Your task is to find every line of the listing that includes "Toggle" and copy it.
Records provided Block Start
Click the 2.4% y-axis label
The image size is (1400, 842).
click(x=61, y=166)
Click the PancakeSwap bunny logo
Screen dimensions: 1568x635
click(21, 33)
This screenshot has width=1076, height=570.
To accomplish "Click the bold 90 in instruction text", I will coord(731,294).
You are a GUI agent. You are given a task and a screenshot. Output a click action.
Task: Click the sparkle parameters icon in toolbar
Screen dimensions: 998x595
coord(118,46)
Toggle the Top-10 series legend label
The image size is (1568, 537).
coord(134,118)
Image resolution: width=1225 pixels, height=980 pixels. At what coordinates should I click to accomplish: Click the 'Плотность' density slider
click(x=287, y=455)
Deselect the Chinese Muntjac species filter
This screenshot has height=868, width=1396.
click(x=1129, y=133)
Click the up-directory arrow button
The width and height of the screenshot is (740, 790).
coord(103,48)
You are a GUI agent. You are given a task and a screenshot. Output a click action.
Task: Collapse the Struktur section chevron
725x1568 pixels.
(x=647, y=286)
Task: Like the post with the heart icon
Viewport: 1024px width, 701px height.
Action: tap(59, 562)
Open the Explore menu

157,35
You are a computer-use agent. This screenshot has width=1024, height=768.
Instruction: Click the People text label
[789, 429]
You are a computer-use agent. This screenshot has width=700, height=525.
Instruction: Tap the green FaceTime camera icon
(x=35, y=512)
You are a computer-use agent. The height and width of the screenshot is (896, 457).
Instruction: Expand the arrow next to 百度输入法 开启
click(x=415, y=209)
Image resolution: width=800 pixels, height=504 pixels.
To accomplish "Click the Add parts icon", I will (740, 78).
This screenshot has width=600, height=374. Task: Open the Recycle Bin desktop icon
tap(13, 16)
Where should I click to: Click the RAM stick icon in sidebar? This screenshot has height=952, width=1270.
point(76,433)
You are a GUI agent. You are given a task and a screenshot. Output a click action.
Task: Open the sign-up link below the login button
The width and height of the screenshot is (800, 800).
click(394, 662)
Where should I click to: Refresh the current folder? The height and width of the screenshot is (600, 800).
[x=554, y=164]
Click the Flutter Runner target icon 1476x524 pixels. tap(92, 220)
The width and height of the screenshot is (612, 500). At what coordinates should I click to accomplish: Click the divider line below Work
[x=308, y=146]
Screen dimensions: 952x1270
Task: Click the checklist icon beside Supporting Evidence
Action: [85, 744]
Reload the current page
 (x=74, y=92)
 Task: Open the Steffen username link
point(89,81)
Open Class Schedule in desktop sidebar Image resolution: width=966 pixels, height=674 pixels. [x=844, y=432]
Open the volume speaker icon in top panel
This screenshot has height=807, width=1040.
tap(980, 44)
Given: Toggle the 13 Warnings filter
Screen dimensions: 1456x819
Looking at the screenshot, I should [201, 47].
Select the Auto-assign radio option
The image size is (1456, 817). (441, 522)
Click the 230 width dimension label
Records provided Block End
--- Solution to this problem ---
Toggle the Top-10 series legend label
Given: Toggle the 13 Warnings filter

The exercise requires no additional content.